Some educators have to reach beyond the school doors. In Oklahoma, Barresi said she's seen visiting health clinics, expanded counseling services and community gardens to help fill in the gaps for students in need.
“One of the things that we're doing is we're trying to find best practices throughout the state,” Barresi said. “If we have these effective strategies, we need to talk together as educators.”
But educators worry that the formula reflects student demographics more than how much students learn or how well teachers teach, said Jeff Mills, executive director of the Oklahoma State School Boards Association.
Educators want “a fair and equitable snapshot,” he said. But the issues surrounding poverty — hunger, mobility, absenteeism — affect what happens in the classroom.

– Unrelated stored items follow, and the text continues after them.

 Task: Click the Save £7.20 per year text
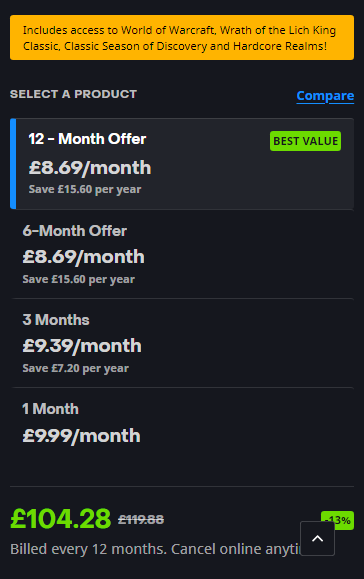[x=76, y=368]
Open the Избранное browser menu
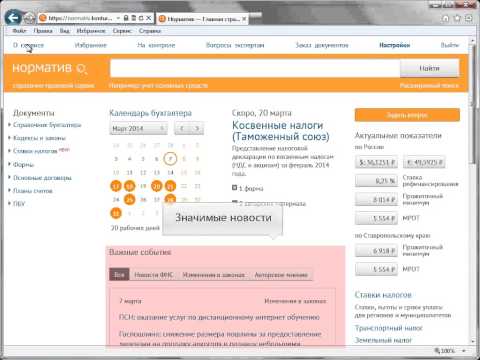Image resolution: width=480 pixels, height=360 pixels. click(91, 31)
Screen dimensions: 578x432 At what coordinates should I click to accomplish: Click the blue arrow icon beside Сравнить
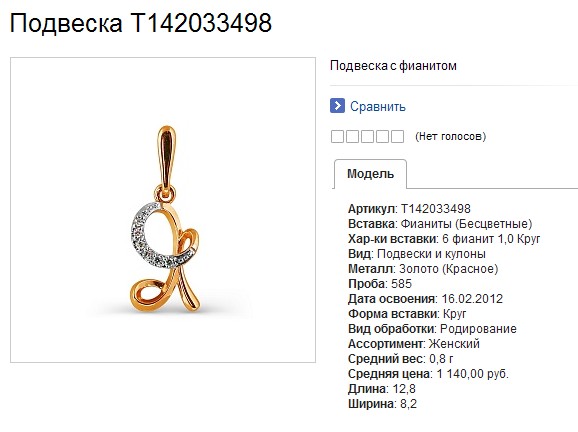(337, 106)
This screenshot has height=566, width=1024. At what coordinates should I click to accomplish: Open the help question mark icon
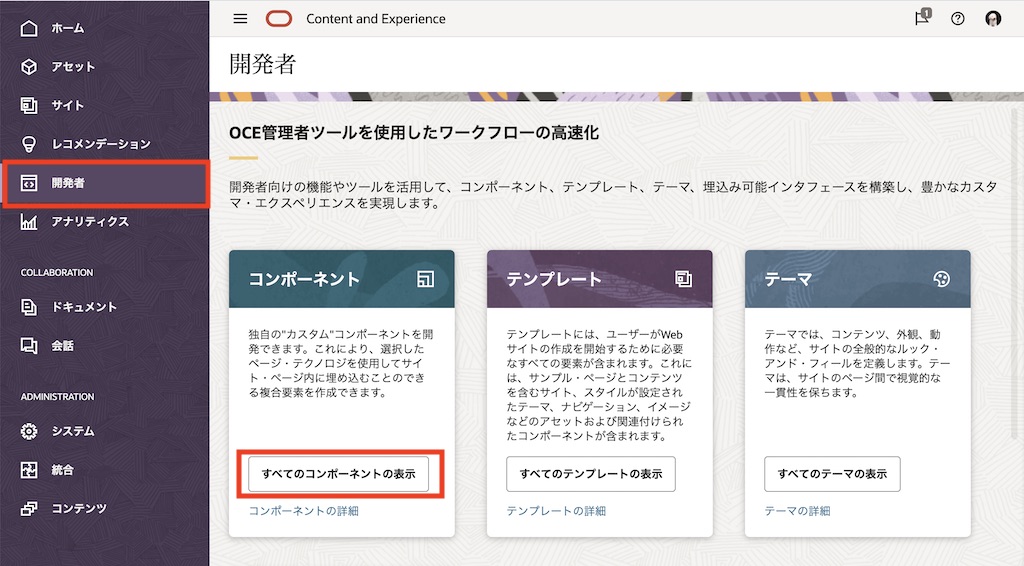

“Poverty can't be an excuse,” Mills said, “but it is a reality.”
Poverty is a
It's a reality teachers face across the state, said Linda Hampton, president of the Oklahoma Education Association.
“You do what you can,” Hampton said, “and you do it a lot of times one student at a time.”
Smaller class sizes and personalized attention can help teachers combat the impact of poverty on the classroom, she said. Better teacher recruitment, retention and pay can help, too.
“You have to be resourceful,” Hampton said. “You have to be creative.”
But the A-F formula only highlights districts in need instead of helping educators, she said.
“It's really a punitive system that labels students, teacher and schools,” she said. “Then there's no focus on how to truly improve the problem.”
That's what has been frustrating for parents, said Anna King, president of the Oklahoma PTA.
“The report card system intentionally focuses all the accountability on schools without taking into account state or district financial cutbacks and completely ignores socio-economic changes within our state and individual districts,” King said.